Abstract

Dental calculus, formed by mineralization of plaque predisposes to the development of periodontal disease. To evaluate the influence of salivary urea and the presence of ureolytic bacteria on dental calculus formation and periodontal status in patients with good, fair and poor oral hygiene. An observational cross-sectional study was carried out on 135 patients, 18-60 years of age. Based on the simplified calculus index, patients were divided into three groups, good oral hygiene, fair oral hygiene and poor oral hygiene. Clinical parameters such as plaque index, gingival index, pocket probing depth and clinical attachment level and salivary pH were recorded for each subject. Saliva samples were collected to evaluate the urea levels using autoanalyzer method. Supragingival calculus samples were collected and presence and quantification of ureolytic bacteria were done by gram staining and bacterial culture and confirmed by biochemical reaction.
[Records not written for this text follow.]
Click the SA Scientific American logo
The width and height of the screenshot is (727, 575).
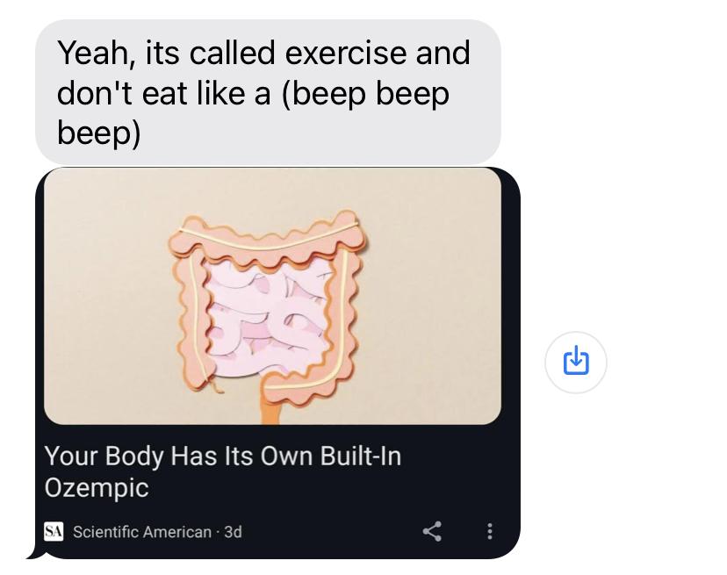(x=54, y=531)
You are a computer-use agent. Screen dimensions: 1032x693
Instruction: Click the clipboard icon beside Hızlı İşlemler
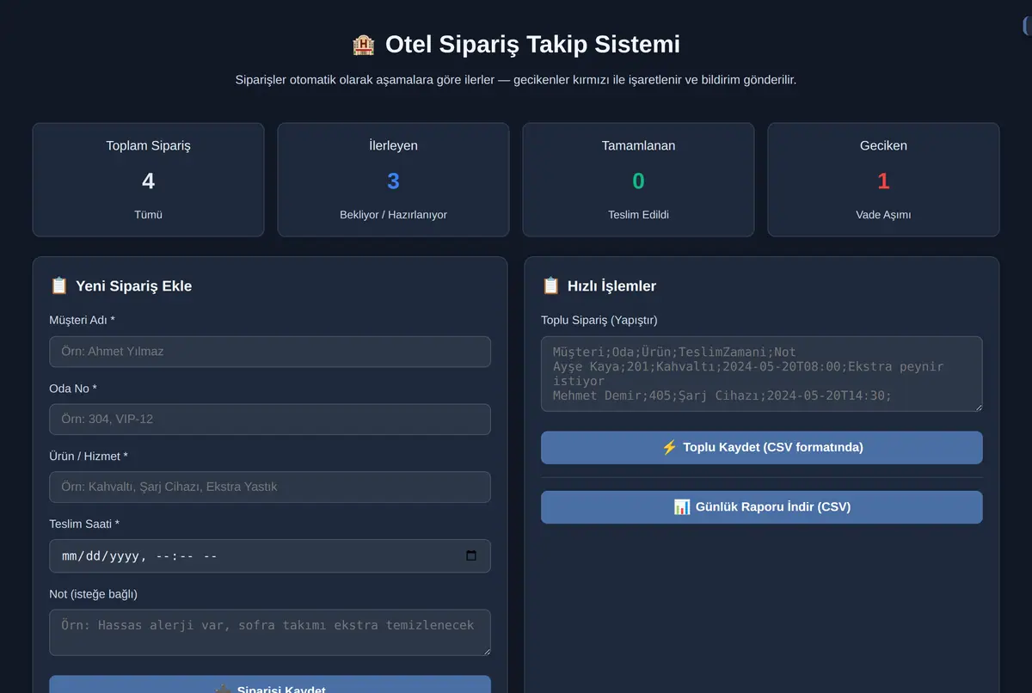[x=550, y=285]
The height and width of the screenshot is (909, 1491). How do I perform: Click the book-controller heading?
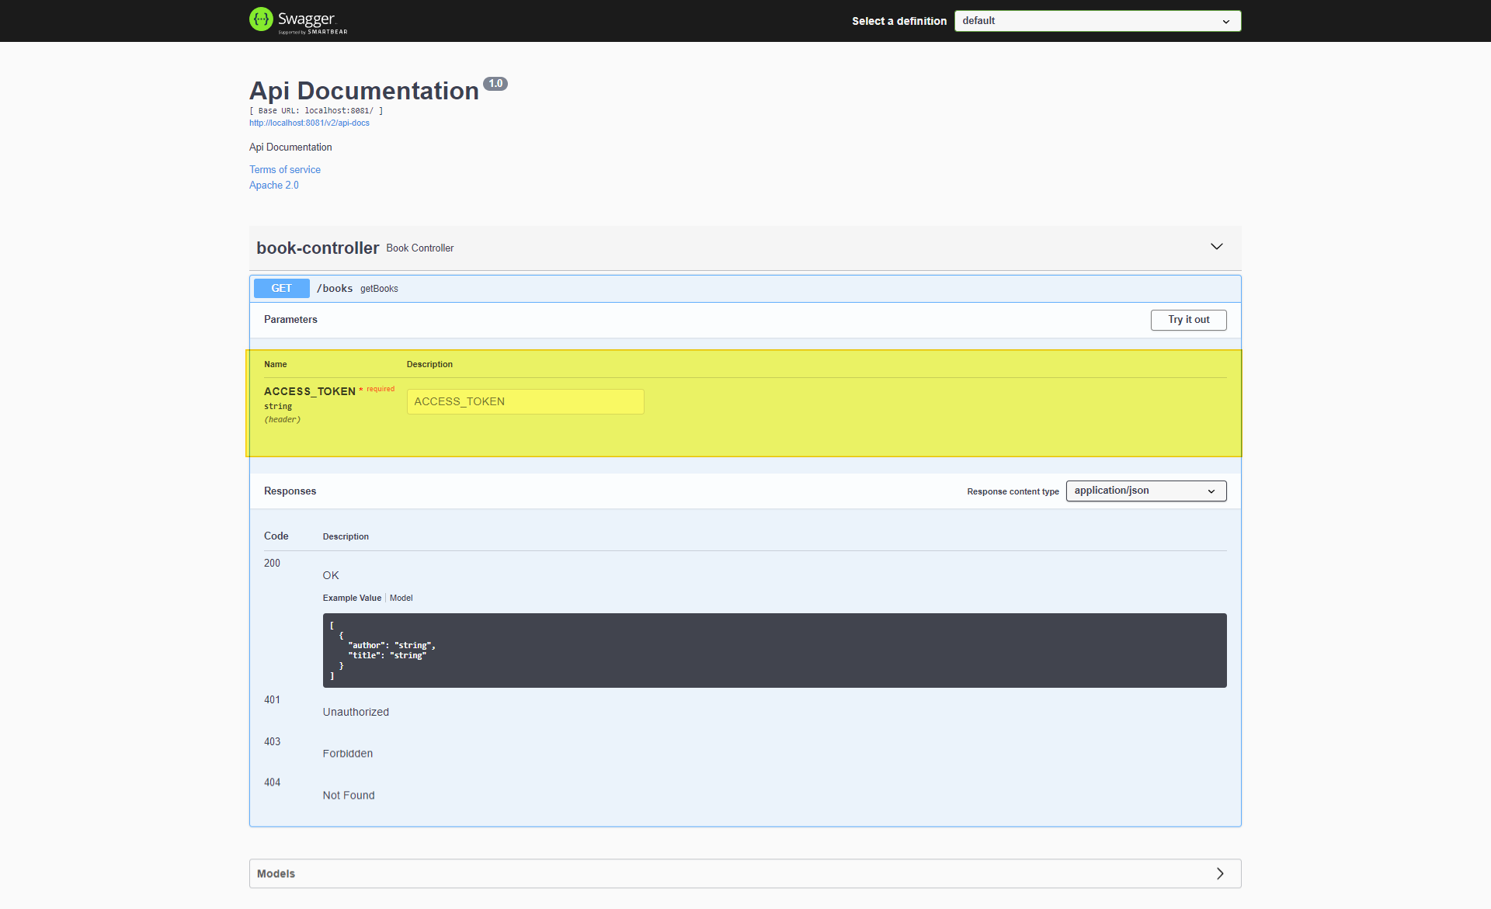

For statistical analysis, test like Shapiro-Wilk test, Kruskal Wallis and Spearman's rho were used. Increase in salivary pH was associated with increased odds of higher calculus index score (odds ratio=2.785). There was a non-significant weak correlation between salivary urea and ureolytic bacteria in dental calculus in all the three groups (p>0.05). Higher calculus index score was associated with increased odds of presence of ureolytic bacteria (odds ratio>1). Higher level of ureolytic bacteria with increasing calculus index score may breakdown the salivary urea to ammonia resulting in a ureolytic pH rise that facilitate calcium phosphate saturation leading to more calculus formation.